**Given passage:**
* * *

Thomas Wouters pointed out that major AI companies, despite relying entirely on PyPI and Python infrastructure, have done "basically no sponsorship of the PSF." The amounts needed are surprisingly small - less than what a medium company spends on expensed meal tips annually, or less than a Silicon Valley developer's salary. All panelists' employers (Microsoft, Meta, NVIDIA, JetBrains) are PSF sponsors, but many companies using Python are not. Reuven noted that NumFocus has about twice the PSF's budget, suggesting it is possible to get corporate sponsorship for Python-related projects.
- Links and Tools:
- python.org/psf - Python Software Foundation
- python.org/psf/sponsorship - PSF Sponsorship Information
- numfocus.org - NumFocus
6. Lazy Imports Coming to Python (PEP 810)
Thomas Wouters mentioned lazy imports as his "second favorite child" topic - a PEP that was accepted in 2025 and will significantly improve Python startup time and import performance. This feature defers the actual importing of modules until they are first used, rather than loading everything at startup.
The lazy imports PEP (810) had broad community support despite some very vocal opposition. Pablo Galindo, a Steering Council member, led the effort and bore the brunt of criticism despite the technical merits being clear. This feature will be especially impactful for applications with many imports that may not all be needed for every code path.
- Links and Tools:
- peps.python.org/pep-0810 - PEP 810: Lazy Imports
7. The PEP Process Needs Evolution
Barry Warsaw, who created the PEP process 25 years ago, acknowledged that authoring PEPs has become "incredibly difficult and emotionally draining." The community has grown exponentially, but discussions on discuss.python.org can become toxic. PEP authors regularly receive vitriol in their personal inboxes for proposing technical changes.
The Steering Council itself exists because Guido van Rossum received such abuse over PEP 572 (the walrus operator) that he stepped down as BDFL. Thomas shared that Pablo Galindo received "ridiculous accusations" in his mailbox simply for proposing lazy imports. Core developers sometimes skip the PEP process entirely to avoid this gauntlet, which is also problematic because important changes don't get properly documented or discussed. Barry believes Python needs to rethink how it evolves the language while not losing the voice of users.
- Links and Tools:
- discuss.python.org - Python community discussion forum
- peps.python.org - Python Enhancement Proposals
- peps.python.org/pep-0572 - PEP 572: Assignment Expressions (Walrus Operator)

* * *

**Brief 1:**
Using the passage about Python, explain in one to three sentences why it is a problem when core developers skip the PEP process.
**Brief 2:**
Continue the passage about Python from where it stops.

**The data:**
* * *

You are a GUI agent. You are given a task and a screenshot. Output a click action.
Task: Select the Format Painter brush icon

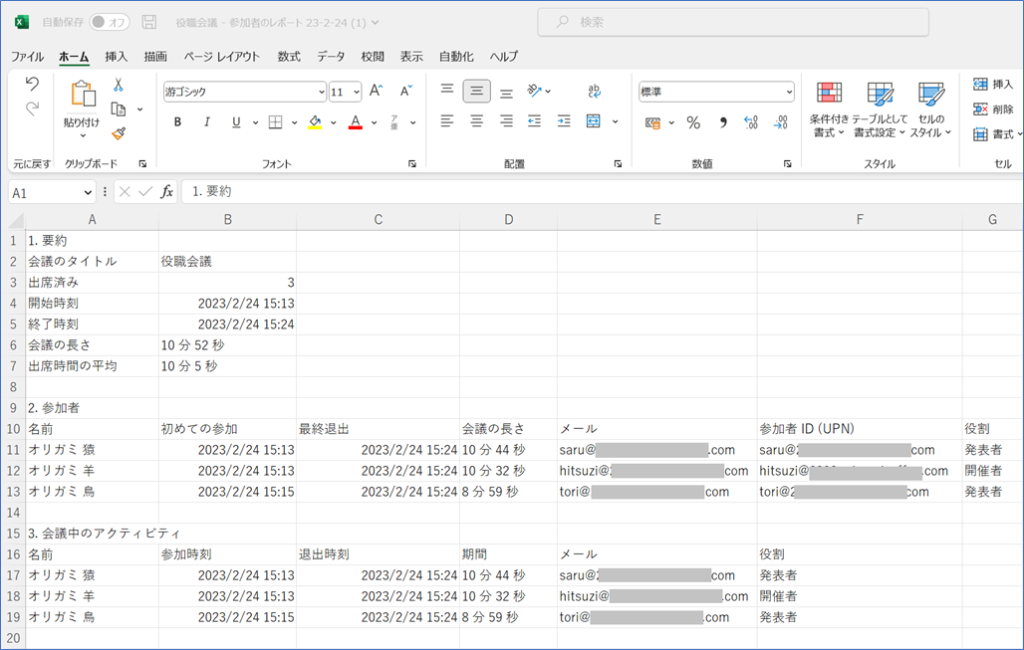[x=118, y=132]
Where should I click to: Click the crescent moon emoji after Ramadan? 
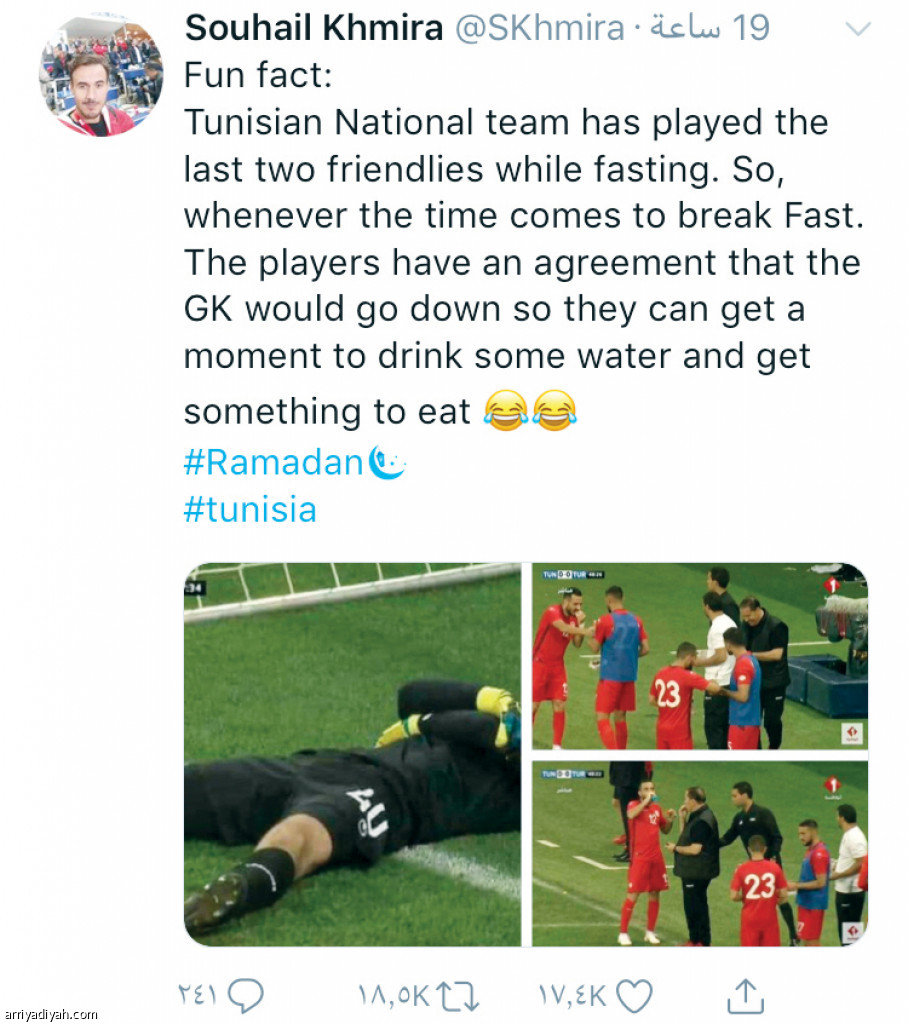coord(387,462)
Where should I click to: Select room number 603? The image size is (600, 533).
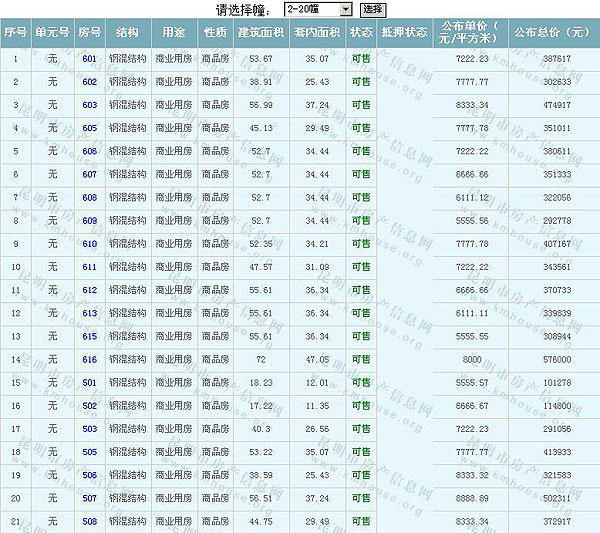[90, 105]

* * *

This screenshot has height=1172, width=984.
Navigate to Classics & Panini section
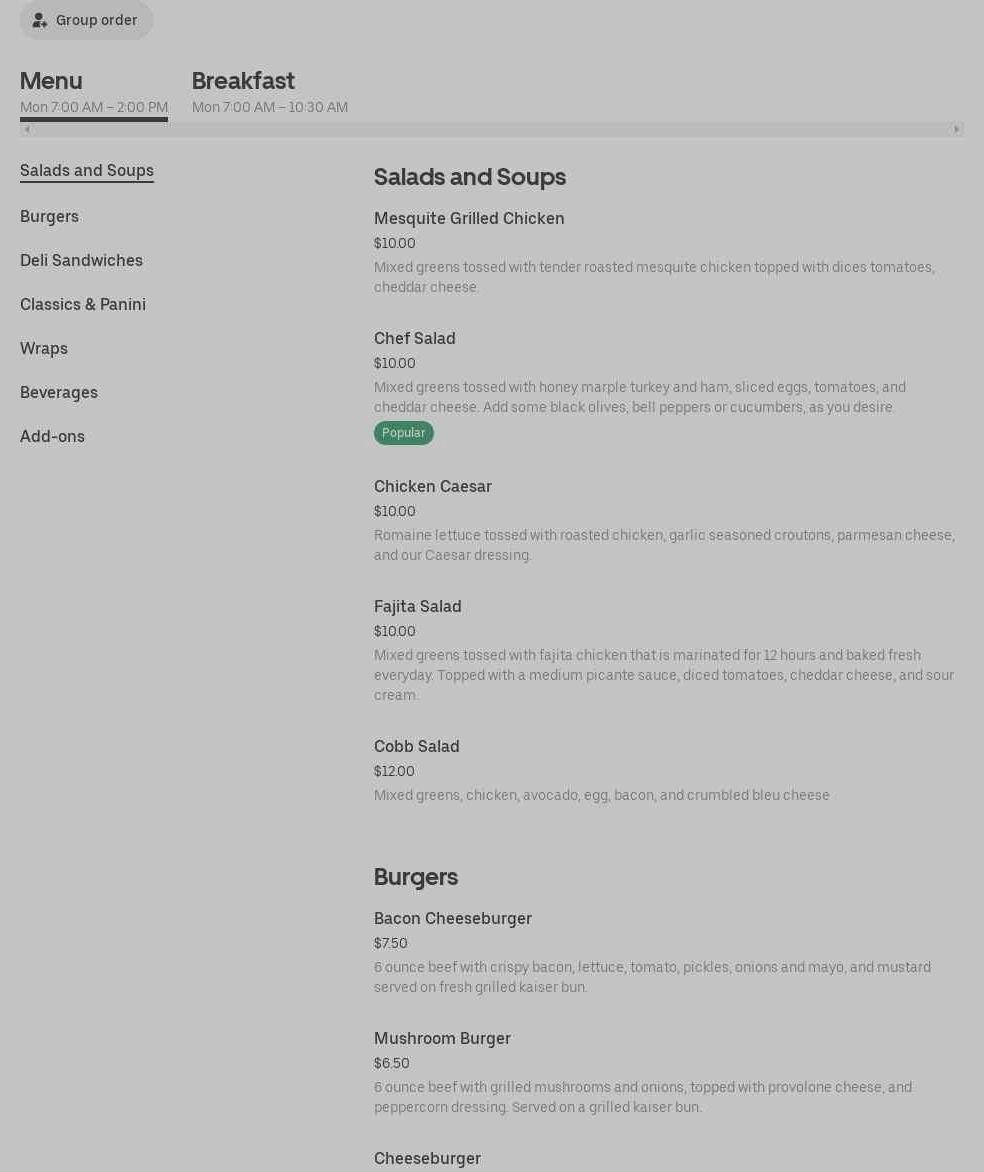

* * *

**Written response 1:**
When core developers skip the PEP process to avoid the hostility PEP authors face, important changes don't get properly documented or discussed.

**Written response 2:**
8. Concurrency Options Are Expanding (But Abstractions Will Help)
With free threading joining asyncio, multiprocessing, and subinterpreters, Python now has multiple concurrency approaches. Reuven asked how developers should choose between them. Thomas explained that most end users should not need to make these low-level choices - higher-level abstractions should handle it. Brett suggested using concurrent.futures as a unified interface where you start with threads (fastest), fall back to subinterpreters if needed, then to process pools.
Michael Kennedy expressed hope that Python's concurrency could eventually solidify around async/await with decorators indicating the execution mode, hiding the complexity from developers. The key insight is that different problems benefit from different approaches, and libraries like PyTorch are already combining techniques (using threads for data loading within an async framework) to achieve massive speedups.
- Links and Tools:
- docs.python.org/3/library/concurrent.futures.html - concurrent.futures module
- docs.python.org/3/library/asyncio.html - asyncio module
9. Regional Python Conferences Thrive
Gregory Kapfhammer gave a shout-out to regional Python conferences, specifically highlighting PyOhio as a free conference that anyone can attend with no registration fee, hosted at universities like Ohio State and Cleveland State. These local events provide accessible entry points to the Python community.
Reuven shared a contrasting experience attending a non-Python conference where all speakers were from advertisers and sponsors, and people were not interested in sharing. He called Python conferences "really special" for the combination of career benefits and genuine community connection. The community aspect remains one of Python's greatest strengths.
- Links and Tools:
- pyohio.org - PyOhio Conference
- pycon.org - PyCon US
- europython.eu - EuroPython
10. AI as a Productivity Multiplier (Not a Replacement)
A Stanford study (the "10K Developer Study") examining real codebases found nuanced results about AI coding assistants. Yes, there are productivity boosts, but AI produces more code that tends to be worse than human-written code and introduces more bugs. When accounting for refactoring and debugging time, developers are still more productive overall.
AI works better for greenfield projects, smaller codebases, simpler problems, and more popular languages (more training data). Jodie emphasized that like an IDE, AI is a tool - not a replacement. Barry's favorite use is bypassing documentation: instead of searching docs, he asks the AI to set things up. Gregory noted that AI agents work much better when given fast feedback tools like type checkers and linters.
- Links and Tools:
- cursor.com - Cursor AI IDE
- github.com/features/copilot - GitHub Copilot
11. Community Sustainability and New Contributors
Thomas emphasized the importance of new people joining Python - as triagers, drive-by commenters, or eventually core developers. Python is what the community makes it, with no company dictating direction. Barry encouraged anyone interested in becoming a core developer to find a mentor, and anyone wanting to be involved with the PSF to reach out.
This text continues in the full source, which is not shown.